In many of my posts, I make mention of my quest to live simply and without excessive regard for worldly concerns. In our Westernized culture, though, we’re taught that the more money we make, the better we are, because more money means we can buy more stuff, and more stuff means we have more for ourselves, and the more we have for ourselves means that we have a heightened level of ‘greatness.’ Obviously none of us want to live that way, with pride and prejudices based off our “stuff,” but it’s so easy to fall into that mindset whether we outwardly show it or not.

But, think of it this way:  imagine that this marble in my hand (I found it in the wood chips at a local park) is the world, and I, as a materialistic everyday American, am (metaphorically) holding it. The reason I am holding it is because I like “stuff” a lot, and I keep buying more and more stuff. But in order for Anthropologie to sell me my “stuff,” they must buy the “stuff” from a manufacturer, who bought the materials from other vendors, who either mined it from the earth or imported it from the third-world cotton pickers. However, the process of turning raw cotton into an overpriced designer top requires so much more time, money, and energy than would otherwise be needed if I a) made the top myself (yeah, right) b) bought it at a discount store (same environmental impact) or c) bought it from a resale shop.

Shipping cotton fluff from Brazil (where it is grown) to China (where it is processed) requires a horrifying amount of oil.

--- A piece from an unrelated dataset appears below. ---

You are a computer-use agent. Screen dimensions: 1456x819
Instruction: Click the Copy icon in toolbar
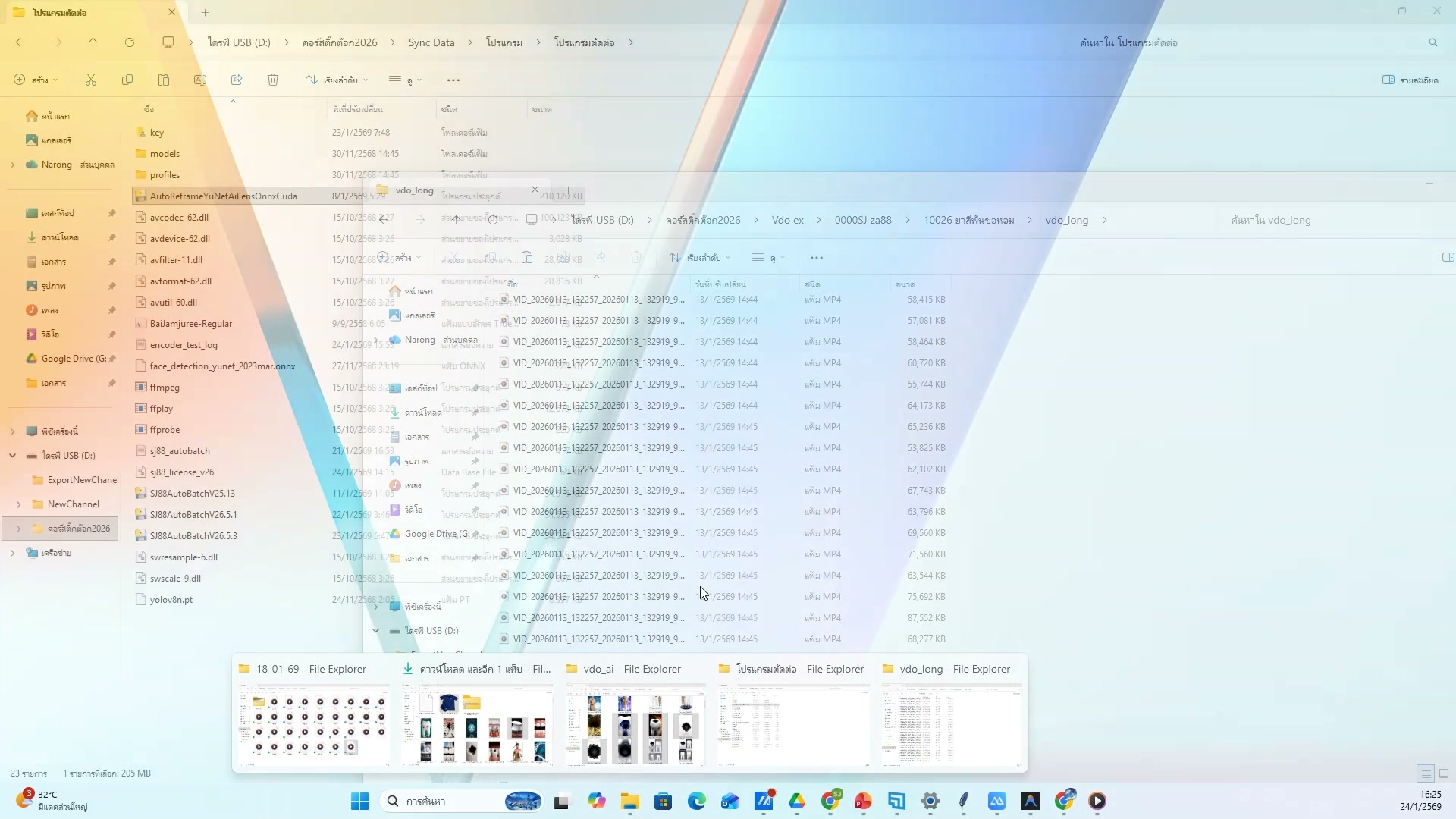(x=127, y=80)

I don’t mean to be political or anything, but think of the extensive national agreements required for the Middle East to sell oil to Brazil so China can buy, process and resell cotton to Americans. (Read more here) It’s pretty ridiculous. This is precisely why I don’t like politics, oil, or thinking about the many ways I kill the planet by buying a tee-shirt.

In any case, one of the main reasons I try to limit my purchases of material goods is because of the extensive environmental impact, but it’s not the only reason.

Behold: May 7th, 2011, my first independent “power-tools endeavor,” which made for a somewhat terrifying experience. But, woodshop woes aside, it was an amazing evening. I spent five hours with one of my best friends and my wonderful father, building a table out of slightly rotten wood that had been weathering on our driveway since we built our deck back in 2007. It was, more or less, making something new out of something old.

I wasn’t dressed up, I wasn’t manicured, I wasn’t showing off my brand-spanking new “X, Y or Z.” By vogue standards, I was nothing more than a failed member of a high-target advertising group. But I was having fun spending time with my friends and family — no money involved, no new stuff involved, no wasted fuel.

Defying materialism is a difficult concept to comprehend, and there’s so much more to it than reducing an environmental impact. Understanding comes slowly and habits take quite a bit of time to form. Take baby steps.